I found the piece below this morning while reading my newspaper, the guardian. An extraordinary interview with Elena Ferrante. It explores her books, characters, language and her way of working. The piece below is only one of the so many questions she got to answer and I particularly felt attracted by her answer as it answers questions I have myself, about lives lived afar form the places we where born. It connects with raising your children outside their country of birth, far away form the garden where they spoke their first words, pointed proudly towards themselves.
The Lying Life of Adults by Elena Ferrante is published by Europa.
To what extent can a person reinvent herself far from her origins? Esty Brezner, bookseller, IsraelI would begin by emphasising that leaving is not betraying one’s origins.

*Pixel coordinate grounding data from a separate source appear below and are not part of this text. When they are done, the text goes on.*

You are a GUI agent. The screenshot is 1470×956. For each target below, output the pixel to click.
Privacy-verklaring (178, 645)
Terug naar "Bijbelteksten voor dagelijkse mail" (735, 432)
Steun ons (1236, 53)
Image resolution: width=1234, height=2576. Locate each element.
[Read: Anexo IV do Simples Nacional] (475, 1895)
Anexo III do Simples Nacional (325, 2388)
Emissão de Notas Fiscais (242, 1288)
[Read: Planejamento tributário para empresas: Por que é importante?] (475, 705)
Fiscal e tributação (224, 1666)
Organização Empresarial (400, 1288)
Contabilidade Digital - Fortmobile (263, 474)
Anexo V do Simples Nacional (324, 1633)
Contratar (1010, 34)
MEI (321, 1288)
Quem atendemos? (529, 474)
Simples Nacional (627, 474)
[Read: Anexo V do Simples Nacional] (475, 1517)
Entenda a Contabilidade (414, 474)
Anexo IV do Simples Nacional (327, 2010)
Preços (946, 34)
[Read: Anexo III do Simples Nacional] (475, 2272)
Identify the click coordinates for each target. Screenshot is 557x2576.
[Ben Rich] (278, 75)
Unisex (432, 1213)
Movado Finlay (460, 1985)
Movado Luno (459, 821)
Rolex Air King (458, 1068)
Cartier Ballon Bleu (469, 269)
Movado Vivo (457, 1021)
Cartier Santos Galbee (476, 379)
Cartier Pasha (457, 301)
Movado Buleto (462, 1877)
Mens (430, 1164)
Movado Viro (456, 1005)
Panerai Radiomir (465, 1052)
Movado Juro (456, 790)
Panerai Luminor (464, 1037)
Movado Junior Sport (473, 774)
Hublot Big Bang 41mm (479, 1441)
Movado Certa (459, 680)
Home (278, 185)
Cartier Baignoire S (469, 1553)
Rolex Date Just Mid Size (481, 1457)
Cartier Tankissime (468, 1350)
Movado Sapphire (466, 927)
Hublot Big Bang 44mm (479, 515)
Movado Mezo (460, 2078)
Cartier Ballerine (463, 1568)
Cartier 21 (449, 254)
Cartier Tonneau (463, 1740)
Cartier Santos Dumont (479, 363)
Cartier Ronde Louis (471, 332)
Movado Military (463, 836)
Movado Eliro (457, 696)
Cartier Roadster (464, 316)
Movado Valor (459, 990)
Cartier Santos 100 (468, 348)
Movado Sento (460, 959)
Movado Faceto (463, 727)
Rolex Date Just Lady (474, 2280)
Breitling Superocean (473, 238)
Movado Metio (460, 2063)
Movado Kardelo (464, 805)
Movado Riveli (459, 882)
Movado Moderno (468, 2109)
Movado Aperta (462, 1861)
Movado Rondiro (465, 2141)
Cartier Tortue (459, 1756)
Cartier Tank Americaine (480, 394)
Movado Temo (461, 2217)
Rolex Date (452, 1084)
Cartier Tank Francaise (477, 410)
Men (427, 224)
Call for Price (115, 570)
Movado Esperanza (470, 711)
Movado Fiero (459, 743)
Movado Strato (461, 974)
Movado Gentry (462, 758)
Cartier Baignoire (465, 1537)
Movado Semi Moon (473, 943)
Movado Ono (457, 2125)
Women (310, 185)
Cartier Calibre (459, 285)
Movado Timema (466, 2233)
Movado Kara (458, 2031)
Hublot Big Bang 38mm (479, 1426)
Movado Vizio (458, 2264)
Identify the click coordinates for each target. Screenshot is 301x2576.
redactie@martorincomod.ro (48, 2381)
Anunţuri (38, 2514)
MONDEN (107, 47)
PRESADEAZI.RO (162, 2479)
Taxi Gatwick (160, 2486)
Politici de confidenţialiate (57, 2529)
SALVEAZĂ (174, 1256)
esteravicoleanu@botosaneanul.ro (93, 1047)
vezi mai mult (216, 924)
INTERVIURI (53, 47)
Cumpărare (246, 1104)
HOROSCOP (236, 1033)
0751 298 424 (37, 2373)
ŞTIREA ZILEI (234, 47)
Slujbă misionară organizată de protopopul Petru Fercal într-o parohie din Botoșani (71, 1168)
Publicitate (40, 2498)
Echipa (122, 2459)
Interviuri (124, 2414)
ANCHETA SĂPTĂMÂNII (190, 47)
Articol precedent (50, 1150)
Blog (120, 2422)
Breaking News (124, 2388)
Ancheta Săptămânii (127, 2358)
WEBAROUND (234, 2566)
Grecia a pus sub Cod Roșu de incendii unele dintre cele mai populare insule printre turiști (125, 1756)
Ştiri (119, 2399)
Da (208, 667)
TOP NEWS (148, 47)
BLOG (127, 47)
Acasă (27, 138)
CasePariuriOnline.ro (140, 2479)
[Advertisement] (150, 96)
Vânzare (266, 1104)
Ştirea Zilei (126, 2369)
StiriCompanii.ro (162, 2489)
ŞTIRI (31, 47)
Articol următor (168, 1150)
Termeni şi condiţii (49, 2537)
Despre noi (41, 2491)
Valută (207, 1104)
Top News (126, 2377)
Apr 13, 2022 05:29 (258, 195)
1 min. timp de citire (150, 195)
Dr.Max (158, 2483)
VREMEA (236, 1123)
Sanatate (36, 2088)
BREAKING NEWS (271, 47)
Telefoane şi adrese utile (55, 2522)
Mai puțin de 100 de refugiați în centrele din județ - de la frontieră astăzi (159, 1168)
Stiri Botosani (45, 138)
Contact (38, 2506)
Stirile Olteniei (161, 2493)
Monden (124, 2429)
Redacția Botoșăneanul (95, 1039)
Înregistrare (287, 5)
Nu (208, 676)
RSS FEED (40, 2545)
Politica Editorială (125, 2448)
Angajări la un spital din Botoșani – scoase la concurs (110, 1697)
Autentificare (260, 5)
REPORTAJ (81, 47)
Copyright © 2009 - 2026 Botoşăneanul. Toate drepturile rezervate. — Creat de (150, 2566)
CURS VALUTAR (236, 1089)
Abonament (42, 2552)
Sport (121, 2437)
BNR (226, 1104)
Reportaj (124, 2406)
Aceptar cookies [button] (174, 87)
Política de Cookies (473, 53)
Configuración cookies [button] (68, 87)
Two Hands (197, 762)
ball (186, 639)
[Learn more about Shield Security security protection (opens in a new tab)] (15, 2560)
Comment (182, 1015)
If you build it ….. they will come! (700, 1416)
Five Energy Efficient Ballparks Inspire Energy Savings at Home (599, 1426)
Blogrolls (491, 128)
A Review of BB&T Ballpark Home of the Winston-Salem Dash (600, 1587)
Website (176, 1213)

Rather, we have to leave in order to assign origins and establish them as the foundation of our growth. Wandering, we transform our bodies into crowded warehouses. New materials weigh on the original ones, modifying them by merging with them, blending with them. We ourselves seesaw between various ways of being, sometimes enriching our identity, sometimes impoverishing it by subtraction. But our birthplace endures. It’s the ground upon which our primary experiences stand, where we first exercise our gaze, first imagine, first express ourselves. And the more solid we find that ground to be, the more varied is our experience of elsewhere. Naples would not be my single true city if I hadn’t soon discovered, in other places, in contact with other people, that there and only there did I begin timidly to say to myself “I”.